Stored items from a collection
====================

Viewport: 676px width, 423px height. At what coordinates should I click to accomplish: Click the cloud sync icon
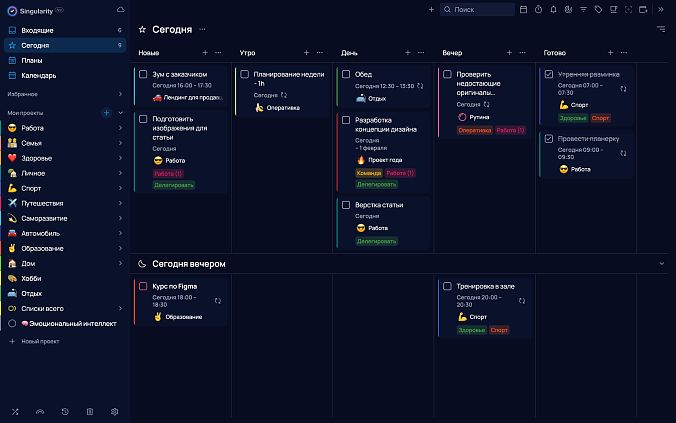tap(121, 9)
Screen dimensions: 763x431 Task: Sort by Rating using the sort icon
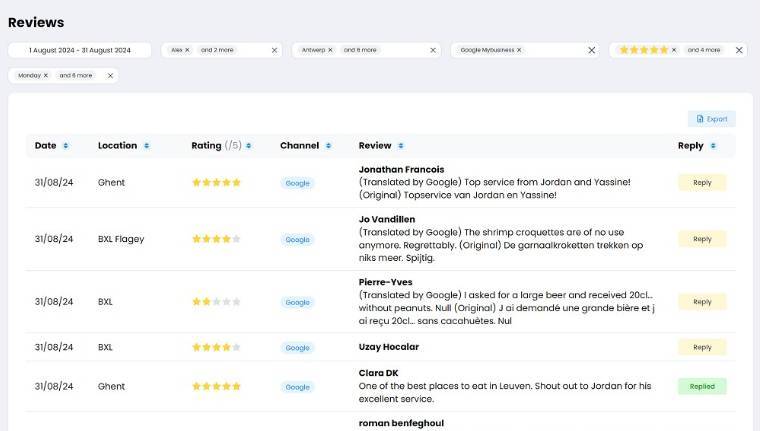click(x=249, y=146)
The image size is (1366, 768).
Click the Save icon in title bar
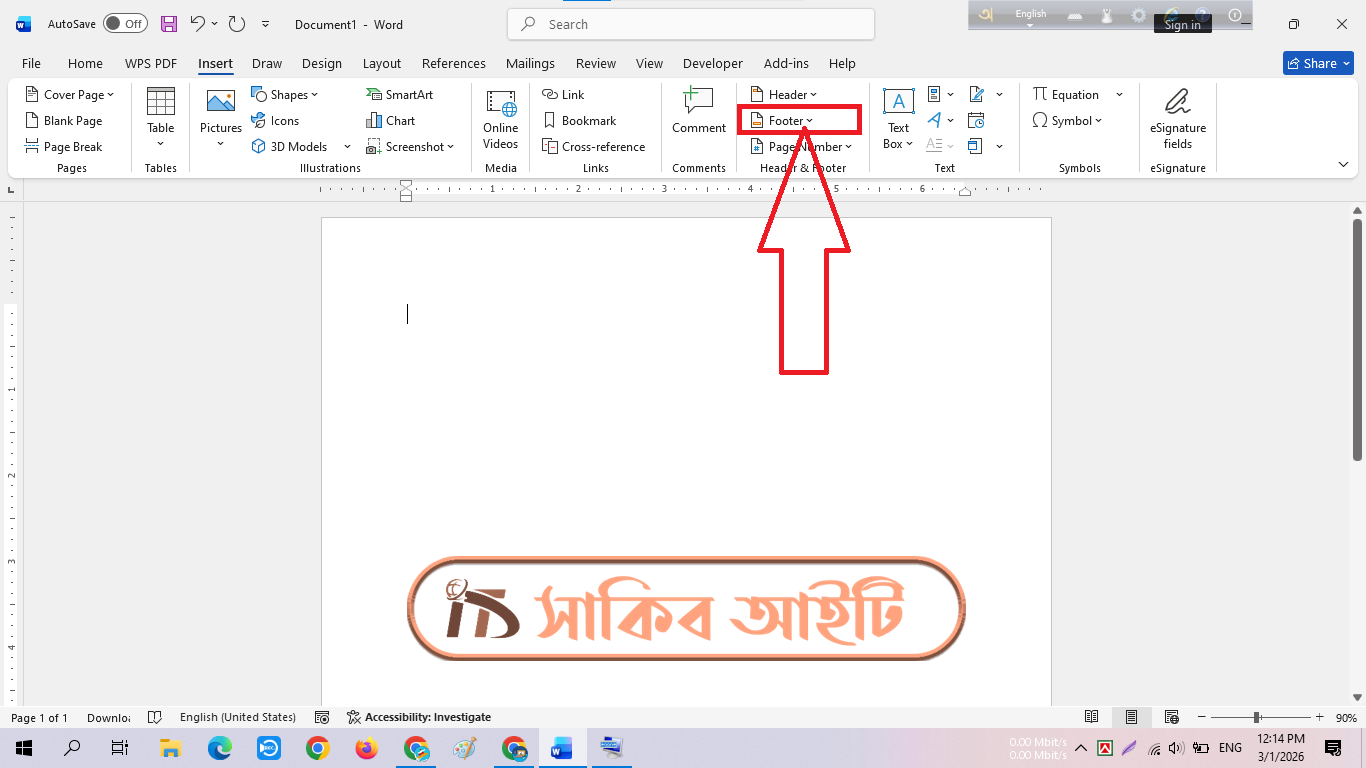point(169,24)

====================

| Work instructions |
Transcribe exactly the span of lines that opens with the line holding "The image size is (1366, 768)." and closes with the last line of the entries above. Omit pictures.

| Output of the exercise |
The image size is (1366, 768).
Click the Save icon in title bar
point(169,24)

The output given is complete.